Task directions: Among the lines below, keep only those from the one containing "Task: Toggle the 只读(R) checkbox" through the one containing "Screen dimensions: 1568x662", and reproduce them exactly.

Saved data entries
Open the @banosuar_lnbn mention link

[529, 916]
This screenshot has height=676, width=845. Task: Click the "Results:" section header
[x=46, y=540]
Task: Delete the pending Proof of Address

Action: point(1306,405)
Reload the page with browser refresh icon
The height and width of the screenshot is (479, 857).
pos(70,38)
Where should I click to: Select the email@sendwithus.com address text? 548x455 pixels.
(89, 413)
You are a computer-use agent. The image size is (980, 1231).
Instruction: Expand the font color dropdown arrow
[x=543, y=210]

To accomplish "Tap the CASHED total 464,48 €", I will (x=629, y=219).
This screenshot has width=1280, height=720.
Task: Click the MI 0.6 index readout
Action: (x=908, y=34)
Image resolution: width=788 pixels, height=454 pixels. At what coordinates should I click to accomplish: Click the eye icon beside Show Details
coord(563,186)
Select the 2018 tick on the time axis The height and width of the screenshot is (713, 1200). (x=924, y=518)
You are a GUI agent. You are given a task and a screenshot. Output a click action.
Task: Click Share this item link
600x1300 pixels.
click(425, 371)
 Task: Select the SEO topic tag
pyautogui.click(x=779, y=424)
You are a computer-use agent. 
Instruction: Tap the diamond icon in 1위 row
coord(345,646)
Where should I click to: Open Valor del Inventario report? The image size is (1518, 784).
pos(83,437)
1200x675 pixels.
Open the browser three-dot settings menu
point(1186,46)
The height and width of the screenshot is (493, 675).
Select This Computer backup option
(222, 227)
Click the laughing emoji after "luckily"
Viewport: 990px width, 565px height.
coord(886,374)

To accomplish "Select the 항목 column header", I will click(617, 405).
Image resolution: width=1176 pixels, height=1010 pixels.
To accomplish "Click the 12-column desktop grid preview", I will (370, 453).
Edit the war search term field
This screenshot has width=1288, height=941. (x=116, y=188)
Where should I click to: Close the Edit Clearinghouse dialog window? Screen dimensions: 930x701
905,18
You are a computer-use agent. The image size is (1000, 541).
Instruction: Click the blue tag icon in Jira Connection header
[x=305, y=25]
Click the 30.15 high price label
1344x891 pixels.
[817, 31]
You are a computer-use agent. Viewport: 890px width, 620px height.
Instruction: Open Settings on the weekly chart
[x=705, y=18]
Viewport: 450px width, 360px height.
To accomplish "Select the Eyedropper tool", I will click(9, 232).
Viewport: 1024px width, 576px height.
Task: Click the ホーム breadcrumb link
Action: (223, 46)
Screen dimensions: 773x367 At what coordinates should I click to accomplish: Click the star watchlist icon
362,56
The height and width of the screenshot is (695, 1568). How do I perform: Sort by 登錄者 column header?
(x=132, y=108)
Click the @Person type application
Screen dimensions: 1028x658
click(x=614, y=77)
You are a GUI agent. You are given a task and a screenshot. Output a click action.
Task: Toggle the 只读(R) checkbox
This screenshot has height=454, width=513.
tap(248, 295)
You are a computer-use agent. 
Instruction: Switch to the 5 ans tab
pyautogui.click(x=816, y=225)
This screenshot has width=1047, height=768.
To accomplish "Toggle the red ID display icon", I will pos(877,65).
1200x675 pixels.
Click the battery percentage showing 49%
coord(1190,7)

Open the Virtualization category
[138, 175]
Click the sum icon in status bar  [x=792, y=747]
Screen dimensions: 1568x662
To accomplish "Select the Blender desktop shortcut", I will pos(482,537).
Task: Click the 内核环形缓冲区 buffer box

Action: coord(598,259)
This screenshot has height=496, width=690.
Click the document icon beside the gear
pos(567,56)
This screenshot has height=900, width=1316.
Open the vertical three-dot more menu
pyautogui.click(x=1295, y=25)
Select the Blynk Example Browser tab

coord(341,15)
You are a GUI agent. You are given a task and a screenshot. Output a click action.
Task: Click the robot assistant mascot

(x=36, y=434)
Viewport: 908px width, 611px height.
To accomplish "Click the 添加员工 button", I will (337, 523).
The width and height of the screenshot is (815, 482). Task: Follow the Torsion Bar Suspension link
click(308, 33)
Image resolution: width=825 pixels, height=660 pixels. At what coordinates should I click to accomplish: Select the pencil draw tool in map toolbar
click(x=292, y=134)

Response below:
Task: Toggle the 只读(R) checkbox
This screenshot has height=454, width=513.
tap(248, 295)
You are a computer-use agent. 
Instruction: Switch to the 5 ans tab
pyautogui.click(x=816, y=225)
This screenshot has width=1047, height=768.
To accomplish "Toggle the red ID display icon", I will pos(877,65).
1200x675 pixels.
Click the battery percentage showing 49%
coord(1190,7)

Open the Virtualization category
[138, 175]
Click the sum icon in status bar  [x=792, y=747]
Screen dimensions: 1568x662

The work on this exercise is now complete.